RECORDS TO USE:
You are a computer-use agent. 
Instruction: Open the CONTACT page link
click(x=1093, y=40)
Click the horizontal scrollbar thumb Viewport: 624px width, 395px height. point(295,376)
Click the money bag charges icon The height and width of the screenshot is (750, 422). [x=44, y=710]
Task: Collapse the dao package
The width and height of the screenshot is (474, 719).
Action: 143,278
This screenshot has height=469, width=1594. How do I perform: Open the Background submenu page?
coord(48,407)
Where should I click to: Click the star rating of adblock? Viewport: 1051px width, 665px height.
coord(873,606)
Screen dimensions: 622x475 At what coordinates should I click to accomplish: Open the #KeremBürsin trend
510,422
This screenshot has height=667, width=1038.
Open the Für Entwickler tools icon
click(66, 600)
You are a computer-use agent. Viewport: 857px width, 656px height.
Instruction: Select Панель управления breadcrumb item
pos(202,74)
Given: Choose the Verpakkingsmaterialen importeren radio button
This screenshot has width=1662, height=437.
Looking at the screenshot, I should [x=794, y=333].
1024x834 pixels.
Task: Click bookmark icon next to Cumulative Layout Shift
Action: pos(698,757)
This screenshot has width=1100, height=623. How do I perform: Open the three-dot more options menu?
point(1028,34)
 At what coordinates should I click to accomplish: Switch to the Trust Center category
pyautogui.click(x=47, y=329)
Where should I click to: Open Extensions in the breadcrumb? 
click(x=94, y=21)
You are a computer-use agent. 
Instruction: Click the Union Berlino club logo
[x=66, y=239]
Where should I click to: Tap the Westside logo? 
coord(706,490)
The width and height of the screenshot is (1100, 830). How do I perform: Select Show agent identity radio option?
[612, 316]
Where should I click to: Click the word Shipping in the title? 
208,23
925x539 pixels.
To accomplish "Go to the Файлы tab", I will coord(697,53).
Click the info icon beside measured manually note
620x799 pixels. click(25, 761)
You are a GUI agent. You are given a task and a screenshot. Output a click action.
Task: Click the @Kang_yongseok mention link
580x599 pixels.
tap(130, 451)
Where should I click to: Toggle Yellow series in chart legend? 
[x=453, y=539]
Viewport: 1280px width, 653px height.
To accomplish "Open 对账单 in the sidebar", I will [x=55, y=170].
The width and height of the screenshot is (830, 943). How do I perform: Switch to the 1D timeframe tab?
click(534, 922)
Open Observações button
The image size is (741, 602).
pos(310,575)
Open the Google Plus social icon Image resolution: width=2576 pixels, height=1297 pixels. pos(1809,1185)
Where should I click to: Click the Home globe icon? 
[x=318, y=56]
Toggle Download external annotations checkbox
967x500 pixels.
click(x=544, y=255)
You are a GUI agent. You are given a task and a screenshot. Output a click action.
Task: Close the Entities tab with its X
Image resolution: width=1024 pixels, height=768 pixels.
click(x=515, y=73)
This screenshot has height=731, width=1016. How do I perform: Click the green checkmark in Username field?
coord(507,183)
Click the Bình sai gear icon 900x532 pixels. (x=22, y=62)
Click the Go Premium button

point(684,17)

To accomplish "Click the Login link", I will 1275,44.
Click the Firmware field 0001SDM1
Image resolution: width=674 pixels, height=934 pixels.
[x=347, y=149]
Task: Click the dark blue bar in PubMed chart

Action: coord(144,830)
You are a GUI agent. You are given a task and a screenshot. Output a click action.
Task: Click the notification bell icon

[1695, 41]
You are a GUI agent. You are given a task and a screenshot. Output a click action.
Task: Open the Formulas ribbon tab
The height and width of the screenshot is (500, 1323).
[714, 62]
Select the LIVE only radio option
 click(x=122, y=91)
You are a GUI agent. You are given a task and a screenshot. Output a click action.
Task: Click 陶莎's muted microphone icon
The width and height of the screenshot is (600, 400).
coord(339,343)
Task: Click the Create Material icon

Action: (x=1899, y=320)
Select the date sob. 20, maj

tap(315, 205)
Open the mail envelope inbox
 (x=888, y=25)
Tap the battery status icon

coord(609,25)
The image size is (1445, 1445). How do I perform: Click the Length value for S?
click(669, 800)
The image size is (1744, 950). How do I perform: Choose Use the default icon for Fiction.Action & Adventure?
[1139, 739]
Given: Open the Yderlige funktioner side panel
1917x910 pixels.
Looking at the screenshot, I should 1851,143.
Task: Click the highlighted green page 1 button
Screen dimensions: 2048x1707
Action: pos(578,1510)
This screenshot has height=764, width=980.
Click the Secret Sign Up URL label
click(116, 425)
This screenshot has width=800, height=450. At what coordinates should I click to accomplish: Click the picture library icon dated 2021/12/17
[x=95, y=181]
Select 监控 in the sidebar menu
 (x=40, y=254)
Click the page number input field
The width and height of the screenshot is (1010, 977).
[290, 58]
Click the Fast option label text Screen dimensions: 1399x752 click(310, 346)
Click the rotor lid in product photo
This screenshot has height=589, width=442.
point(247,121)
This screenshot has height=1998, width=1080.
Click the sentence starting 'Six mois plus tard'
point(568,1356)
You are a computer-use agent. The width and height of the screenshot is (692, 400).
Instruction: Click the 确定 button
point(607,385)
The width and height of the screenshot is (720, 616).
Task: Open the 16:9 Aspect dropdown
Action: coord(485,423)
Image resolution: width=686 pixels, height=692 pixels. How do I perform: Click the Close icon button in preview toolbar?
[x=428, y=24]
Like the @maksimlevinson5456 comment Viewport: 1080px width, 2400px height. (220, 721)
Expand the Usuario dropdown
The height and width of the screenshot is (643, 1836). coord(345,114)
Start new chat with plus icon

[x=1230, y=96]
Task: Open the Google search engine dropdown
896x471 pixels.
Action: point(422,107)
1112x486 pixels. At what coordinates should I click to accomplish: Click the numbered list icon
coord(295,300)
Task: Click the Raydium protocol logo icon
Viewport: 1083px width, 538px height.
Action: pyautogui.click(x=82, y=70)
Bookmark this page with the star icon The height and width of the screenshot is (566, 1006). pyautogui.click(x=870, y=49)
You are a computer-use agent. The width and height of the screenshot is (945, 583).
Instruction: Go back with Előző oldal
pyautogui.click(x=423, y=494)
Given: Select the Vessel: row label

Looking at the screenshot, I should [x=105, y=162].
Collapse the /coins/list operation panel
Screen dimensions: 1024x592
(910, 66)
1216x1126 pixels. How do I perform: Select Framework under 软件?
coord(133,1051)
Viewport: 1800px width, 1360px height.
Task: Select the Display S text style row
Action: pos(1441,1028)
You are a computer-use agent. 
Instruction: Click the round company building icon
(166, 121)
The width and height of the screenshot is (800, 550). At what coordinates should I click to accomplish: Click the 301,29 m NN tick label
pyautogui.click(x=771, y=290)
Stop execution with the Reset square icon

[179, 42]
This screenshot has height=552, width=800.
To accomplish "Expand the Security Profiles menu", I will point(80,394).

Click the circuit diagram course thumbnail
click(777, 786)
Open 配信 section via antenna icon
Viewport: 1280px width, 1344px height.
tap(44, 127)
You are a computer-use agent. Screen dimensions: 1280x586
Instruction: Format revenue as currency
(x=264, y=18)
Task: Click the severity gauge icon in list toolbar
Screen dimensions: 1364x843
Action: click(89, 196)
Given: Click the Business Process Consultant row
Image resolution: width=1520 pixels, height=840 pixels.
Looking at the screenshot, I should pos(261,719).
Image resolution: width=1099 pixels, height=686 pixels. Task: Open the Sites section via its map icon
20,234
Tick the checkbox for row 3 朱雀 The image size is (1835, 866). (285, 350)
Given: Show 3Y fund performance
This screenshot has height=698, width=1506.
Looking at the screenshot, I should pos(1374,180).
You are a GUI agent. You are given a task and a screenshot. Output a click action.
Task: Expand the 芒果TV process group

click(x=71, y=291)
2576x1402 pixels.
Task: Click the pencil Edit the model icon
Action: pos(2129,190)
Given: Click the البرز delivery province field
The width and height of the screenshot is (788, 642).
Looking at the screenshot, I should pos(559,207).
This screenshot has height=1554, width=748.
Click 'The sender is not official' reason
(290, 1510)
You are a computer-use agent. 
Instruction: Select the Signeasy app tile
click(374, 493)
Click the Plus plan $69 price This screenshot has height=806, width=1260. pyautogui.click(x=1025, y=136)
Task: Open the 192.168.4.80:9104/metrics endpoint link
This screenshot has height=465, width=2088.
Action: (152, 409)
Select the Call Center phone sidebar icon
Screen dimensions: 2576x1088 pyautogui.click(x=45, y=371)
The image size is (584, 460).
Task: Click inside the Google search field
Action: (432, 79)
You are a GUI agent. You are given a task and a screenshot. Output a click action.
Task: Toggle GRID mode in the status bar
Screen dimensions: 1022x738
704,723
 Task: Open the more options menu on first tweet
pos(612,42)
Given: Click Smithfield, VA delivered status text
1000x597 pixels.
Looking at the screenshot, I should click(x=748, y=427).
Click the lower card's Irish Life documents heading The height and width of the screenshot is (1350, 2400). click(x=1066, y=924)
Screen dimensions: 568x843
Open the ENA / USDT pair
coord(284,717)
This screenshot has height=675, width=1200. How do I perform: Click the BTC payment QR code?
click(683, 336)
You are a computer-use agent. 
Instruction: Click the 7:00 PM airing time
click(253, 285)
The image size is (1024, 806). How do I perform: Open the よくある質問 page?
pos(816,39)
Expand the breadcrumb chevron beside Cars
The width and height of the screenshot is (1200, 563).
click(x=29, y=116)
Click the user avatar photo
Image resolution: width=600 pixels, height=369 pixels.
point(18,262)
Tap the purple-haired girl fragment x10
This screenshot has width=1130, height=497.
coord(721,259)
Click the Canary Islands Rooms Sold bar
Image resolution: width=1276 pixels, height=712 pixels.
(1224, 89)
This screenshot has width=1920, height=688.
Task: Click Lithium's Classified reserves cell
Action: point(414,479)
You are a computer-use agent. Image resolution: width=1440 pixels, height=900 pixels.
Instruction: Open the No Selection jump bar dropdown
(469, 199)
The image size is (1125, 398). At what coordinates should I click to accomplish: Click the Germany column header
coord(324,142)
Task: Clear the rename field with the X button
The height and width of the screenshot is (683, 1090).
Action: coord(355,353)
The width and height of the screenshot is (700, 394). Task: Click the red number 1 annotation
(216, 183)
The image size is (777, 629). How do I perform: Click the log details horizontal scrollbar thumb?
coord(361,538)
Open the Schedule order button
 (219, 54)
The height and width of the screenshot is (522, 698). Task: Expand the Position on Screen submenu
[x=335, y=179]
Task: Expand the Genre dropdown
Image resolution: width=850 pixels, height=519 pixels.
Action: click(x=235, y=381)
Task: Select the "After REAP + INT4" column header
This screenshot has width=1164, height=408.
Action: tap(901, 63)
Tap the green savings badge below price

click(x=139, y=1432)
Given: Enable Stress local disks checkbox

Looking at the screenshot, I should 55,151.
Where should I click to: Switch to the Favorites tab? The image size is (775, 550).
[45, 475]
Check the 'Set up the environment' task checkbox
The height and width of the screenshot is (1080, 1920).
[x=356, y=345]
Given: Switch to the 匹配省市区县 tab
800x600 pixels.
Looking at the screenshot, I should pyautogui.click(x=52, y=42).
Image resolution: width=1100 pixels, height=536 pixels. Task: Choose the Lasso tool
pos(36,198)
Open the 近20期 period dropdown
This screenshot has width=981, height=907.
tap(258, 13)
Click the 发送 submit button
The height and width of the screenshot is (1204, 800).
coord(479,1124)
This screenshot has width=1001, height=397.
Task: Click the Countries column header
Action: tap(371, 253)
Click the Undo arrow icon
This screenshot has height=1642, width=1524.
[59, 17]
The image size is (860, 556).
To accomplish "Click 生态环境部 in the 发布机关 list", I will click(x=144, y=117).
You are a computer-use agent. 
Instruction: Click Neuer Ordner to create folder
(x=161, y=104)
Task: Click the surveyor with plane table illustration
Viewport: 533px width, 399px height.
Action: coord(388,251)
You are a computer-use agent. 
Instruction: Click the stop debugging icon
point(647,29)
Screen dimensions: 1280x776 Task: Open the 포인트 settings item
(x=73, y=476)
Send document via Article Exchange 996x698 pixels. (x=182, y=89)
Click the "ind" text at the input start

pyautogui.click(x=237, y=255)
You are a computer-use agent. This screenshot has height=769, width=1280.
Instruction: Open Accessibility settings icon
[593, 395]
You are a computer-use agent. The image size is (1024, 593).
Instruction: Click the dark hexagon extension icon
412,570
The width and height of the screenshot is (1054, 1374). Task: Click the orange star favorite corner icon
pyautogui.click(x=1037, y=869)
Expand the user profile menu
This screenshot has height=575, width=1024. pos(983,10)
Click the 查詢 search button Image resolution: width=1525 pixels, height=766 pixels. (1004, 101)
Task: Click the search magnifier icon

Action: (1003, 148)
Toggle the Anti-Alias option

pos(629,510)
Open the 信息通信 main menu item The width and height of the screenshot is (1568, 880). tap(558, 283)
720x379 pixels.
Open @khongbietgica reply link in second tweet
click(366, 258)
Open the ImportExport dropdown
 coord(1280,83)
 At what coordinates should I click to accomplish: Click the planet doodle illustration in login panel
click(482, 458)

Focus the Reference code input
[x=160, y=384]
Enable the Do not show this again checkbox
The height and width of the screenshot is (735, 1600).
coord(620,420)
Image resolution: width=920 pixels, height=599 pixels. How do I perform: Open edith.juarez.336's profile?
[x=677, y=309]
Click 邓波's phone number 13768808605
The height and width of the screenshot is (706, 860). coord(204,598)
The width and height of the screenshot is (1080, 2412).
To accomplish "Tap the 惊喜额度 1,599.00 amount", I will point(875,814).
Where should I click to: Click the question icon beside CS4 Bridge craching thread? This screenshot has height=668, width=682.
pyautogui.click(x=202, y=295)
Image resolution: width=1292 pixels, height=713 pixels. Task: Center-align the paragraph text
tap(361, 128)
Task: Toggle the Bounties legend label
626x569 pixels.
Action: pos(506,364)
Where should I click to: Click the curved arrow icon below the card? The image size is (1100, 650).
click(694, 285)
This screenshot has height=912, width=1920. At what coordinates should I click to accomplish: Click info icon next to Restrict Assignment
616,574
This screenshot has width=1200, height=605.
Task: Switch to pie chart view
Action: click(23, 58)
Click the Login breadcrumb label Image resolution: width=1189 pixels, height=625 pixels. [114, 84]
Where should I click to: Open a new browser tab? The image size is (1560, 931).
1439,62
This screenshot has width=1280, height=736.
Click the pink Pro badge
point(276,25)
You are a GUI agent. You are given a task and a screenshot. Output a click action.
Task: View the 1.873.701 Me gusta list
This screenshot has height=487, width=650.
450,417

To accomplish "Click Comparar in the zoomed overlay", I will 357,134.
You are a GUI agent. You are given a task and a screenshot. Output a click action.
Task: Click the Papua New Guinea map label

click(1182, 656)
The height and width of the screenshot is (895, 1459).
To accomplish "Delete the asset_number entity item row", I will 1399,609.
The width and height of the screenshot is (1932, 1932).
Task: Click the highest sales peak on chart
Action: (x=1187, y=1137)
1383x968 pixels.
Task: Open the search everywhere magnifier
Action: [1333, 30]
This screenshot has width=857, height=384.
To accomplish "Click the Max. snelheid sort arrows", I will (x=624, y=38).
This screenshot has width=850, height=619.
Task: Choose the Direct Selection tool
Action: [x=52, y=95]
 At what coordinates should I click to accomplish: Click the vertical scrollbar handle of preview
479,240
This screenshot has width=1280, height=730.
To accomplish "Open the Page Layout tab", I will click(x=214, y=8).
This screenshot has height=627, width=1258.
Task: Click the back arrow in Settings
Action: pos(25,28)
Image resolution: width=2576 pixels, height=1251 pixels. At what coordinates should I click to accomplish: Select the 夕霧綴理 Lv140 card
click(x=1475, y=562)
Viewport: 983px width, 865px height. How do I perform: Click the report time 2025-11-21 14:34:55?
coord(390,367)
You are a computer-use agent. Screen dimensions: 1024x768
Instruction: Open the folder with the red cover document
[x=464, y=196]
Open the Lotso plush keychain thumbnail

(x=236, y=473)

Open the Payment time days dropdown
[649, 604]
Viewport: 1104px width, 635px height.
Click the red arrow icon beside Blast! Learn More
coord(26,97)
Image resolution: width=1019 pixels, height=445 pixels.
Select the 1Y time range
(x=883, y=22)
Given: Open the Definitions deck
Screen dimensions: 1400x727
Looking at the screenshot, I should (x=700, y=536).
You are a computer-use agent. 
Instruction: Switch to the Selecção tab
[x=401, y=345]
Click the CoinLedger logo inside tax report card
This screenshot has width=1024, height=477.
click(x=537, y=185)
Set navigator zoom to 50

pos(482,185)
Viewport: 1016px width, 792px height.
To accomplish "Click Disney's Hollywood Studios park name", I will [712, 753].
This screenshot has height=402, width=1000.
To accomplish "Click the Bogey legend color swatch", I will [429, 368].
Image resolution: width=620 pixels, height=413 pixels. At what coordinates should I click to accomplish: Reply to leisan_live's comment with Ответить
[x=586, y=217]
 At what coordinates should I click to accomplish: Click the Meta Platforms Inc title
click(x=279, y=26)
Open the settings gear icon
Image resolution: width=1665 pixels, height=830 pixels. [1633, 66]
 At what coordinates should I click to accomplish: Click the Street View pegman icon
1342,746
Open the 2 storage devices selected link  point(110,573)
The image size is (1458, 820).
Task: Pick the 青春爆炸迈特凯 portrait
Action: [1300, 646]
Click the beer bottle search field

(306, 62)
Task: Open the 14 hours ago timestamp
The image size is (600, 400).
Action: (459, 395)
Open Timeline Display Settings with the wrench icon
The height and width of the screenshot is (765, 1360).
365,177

EXERCISE OBJECTIVE:
Only the lines containing the word "Collapse" should be returned from the data above.

ANSWER BOX:
Task: Collapse the dao package
Collapse the /coins/list operation panel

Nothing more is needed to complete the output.